Deep Neural Networks (DNNs) have led to unprecedented progress in various natural language processing (NLP) tasks. Owing to limited data and computation resources, using third-party data and models has become a new paradigm for adapting various tasks. However, research shows that it has some potential security vulnerabilities because attackers can manipulate the training process and data source. Such a way can set specific triggers, making the model exhibit expected behaviors that have little inferior influence on the model's performance for primitive tasks, called backdoor attacks. Hence, it could have dire consequences, especially considering that the backdoor attack surfaces are broad. To get a precise grasp and understanding of this problem, a systematic and comprehensive review is required to confront various security challenges from different phases and attack purposes. Additionally, there is a dearth of analysis and comparison of the various emerging backdoor countermeasures in this situation.In this paper, we conduct a timely review of backdoor attacks and countermeasures to sound the red alarm for the NLP security community. According to the affected stage of the machine learning pipeline, the attack surfaces are recognized to be wide and then formalized into three categorizations: attacking pre-trained model with fine-tuning (APMF) or prompt-tuning (APMP), and attacking final model with training (AFMT), where AFMT can be subdivided into different attack aims. Thus, attacks under each categorization are combed. The countermeasures are categorized into two general classes: sample inspection and model inspection. Overall, the research on the defense side is far behind the attack side, and there is no single defense that can prevent all types of backdoor attacks. An attacker can intelligently bypass existing defenses with a more invisible attack. ......
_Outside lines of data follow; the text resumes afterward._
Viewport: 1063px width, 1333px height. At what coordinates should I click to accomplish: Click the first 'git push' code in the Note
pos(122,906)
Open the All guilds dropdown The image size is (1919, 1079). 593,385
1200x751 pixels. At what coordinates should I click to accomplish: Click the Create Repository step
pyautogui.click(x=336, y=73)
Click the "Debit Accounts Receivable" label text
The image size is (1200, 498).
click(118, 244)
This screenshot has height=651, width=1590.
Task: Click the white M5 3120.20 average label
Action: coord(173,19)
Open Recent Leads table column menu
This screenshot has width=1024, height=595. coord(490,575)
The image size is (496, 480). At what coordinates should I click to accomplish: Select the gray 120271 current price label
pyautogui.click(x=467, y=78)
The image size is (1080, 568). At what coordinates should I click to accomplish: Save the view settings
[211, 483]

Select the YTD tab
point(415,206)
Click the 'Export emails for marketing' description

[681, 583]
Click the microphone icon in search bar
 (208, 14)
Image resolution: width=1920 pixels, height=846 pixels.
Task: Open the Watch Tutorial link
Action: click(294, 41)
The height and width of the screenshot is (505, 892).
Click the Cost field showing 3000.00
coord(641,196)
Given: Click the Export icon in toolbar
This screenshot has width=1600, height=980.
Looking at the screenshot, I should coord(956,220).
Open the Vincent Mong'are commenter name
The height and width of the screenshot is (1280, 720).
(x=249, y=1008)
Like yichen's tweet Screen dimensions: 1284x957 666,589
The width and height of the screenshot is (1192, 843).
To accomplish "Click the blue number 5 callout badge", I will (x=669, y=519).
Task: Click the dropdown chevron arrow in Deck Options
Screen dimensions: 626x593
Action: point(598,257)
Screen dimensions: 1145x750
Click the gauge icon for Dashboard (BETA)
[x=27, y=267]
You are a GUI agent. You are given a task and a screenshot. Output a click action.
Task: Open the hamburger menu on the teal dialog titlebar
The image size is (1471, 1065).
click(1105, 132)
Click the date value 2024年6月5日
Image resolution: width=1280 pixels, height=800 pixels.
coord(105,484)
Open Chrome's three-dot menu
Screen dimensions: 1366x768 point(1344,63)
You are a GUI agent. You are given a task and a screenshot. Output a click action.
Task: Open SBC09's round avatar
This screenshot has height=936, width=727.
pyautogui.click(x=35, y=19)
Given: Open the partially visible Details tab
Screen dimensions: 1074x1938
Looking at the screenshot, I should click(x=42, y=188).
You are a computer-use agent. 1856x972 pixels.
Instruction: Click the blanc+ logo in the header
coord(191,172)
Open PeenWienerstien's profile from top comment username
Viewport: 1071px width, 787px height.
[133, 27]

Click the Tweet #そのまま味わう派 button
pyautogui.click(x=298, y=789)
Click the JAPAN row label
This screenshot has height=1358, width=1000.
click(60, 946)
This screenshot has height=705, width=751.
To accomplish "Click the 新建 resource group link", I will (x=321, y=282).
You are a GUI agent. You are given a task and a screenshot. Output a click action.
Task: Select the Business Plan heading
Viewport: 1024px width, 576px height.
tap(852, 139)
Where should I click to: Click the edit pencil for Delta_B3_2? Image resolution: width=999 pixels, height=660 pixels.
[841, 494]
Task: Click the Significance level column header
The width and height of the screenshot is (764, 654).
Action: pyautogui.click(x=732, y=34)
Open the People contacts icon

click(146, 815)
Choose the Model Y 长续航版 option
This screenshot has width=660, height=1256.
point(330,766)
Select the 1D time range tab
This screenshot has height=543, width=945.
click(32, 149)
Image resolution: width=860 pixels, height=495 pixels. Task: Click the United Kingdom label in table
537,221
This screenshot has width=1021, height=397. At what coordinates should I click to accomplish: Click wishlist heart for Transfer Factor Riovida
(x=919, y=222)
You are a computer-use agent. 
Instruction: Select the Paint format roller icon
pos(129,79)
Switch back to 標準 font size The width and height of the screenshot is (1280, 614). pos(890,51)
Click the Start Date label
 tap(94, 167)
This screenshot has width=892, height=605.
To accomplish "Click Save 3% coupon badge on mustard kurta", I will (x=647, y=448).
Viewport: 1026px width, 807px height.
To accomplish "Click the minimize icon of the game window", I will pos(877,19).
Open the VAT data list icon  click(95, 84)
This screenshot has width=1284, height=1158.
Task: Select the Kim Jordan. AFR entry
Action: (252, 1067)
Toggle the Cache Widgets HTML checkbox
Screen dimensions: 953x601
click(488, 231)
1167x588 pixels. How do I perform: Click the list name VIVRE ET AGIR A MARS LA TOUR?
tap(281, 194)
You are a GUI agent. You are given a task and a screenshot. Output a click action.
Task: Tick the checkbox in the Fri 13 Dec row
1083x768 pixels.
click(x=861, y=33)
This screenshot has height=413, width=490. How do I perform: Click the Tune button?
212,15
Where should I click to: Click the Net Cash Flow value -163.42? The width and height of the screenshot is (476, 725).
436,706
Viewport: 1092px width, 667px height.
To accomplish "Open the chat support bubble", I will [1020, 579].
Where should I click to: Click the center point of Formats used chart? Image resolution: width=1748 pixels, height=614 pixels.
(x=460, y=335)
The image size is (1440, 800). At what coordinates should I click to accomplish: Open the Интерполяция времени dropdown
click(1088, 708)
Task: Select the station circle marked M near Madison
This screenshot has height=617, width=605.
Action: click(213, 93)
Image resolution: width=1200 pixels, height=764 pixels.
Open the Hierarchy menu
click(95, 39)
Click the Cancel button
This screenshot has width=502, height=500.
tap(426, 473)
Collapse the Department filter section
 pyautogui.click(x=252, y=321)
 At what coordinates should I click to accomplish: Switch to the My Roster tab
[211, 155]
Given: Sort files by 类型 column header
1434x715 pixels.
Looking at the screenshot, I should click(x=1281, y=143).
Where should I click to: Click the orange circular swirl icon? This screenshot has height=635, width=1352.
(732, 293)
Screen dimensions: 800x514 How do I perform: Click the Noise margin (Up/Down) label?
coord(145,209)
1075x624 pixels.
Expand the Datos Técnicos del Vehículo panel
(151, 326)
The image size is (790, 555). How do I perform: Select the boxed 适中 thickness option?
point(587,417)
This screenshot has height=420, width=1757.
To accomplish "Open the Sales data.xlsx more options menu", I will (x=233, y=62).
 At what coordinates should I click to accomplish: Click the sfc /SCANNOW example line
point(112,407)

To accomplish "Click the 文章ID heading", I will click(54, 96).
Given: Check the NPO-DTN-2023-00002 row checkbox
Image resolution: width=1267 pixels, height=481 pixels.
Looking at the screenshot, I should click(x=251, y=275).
翻译：深度神经网络（DNNs）在各类自然语言处理（NLP）任务中取得了前所未有的进展。由于数据和计算资源的限制，使用第三方数据和模型已成为适配不同任务的新范式。然而，研究表明这种做法存在潜在的安全漏洞，因为攻击者能够操控训练过程和数据源。通过设置特定触发器，攻击者可使模型表现出预期行为，且该行为对模型在原任务上的性能影响极小，此类攻击称为后门攻击。考虑到后门攻击面广泛，其可能造成严重后果。为精准把握和理解该问题，需要系统全面的综述来应对不同阶段和攻击目标带来的各类安全挑战。此外，当前对各类新兴后门防御对策的分析与比较仍显不足。本文对后门攻击与防御对策进行及时综述，为NLP安全社区敲响警钟。根据机器学习流水线受影响的阶段，攻击面被识别为广泛的，并形式化为三类：攻击微调预训练模型（APMF）、攻击提示调优预训练模型（APMP），以及攻击最终模型的训练过程（AFMT），其中AFMT可进一步细分为不同攻击目标。据此，对每类攻击进行了梳理。防御对策被分为两大类：样本检测与模型检测。总体而言，防御侧的研究远落后于攻击侧，尚无单一防御能阻止所有类型的后门攻击。攻击者可通过更隐蔽的攻击手段智能绕过现有防御。